HC: Do you just work with individual clients or do you work with companies as well?
DK: I work with celebrity clients, high-profile clients, and students but I’ve been officially working with corporate clients now.
HC: How do you apply fashion psychology to your everyday life when getting dressed in the morning?
DK: I determine my mood and the mood that I want to be in. Most of the time I do a little bit of both, a little bit of mood illustration dress and mood enhancement dress – these are the two theories that I utilized when I told you I first experienced my sexual assault. I was actually dressing to heal myself so I wanted to improve my mood. Dressing to perpetuate the mood you are in and just keep it the same is called mood illustration dress. Those are my foundation, I use those theories everyday, especially during the pandemic and quarantining.
At the top I wear head wraps, so I’m mood illustration dressing. But then at the bottom I’m mood enhancement dressing because I wear a lot of kimonos in my house and they’re really long and they drape down to the floor so they make me feel elegant and regal. I do a little mix of both, but I actually determine the mood I want to be in at the bottom and then the mood I want to be in at the top and then go from there.
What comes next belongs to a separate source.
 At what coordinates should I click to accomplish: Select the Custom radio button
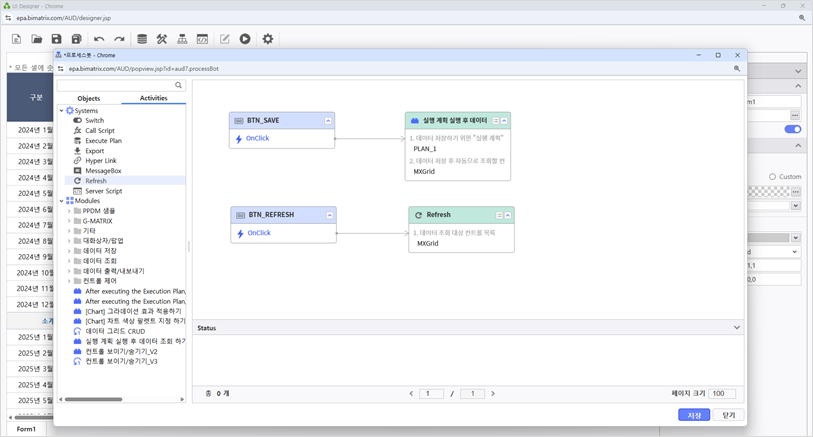pos(773,177)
HC: What advice do you have for students interested in fashion psychology?
DK: Number one advice: study under me, study under me, study under me! Don’t study under anyone else; there are a lot of people – I’m saying the most positive way – who are inspired by me, so I will get a lot of imitators. I get a lot of them around the world, especially with the advent of social media anybody can say they’re anything. I hope you study under me at the Fashion Institute of Technology or Fashion Psycholology Institute.
HC: Where do you see fashion psychology going in the future?
DK: In the next five years I feel like fashion psychology is going to come to a television near you. There’s going to be some type of “group” that brings us all together. There’s going to be another book; ever since this one came out I just have more that I’m writing down. There will be a second book and I feel like there will be a TV show. And there will be more certified fashion psychologists from different countries who graduated from the Fashion Psychology Institute.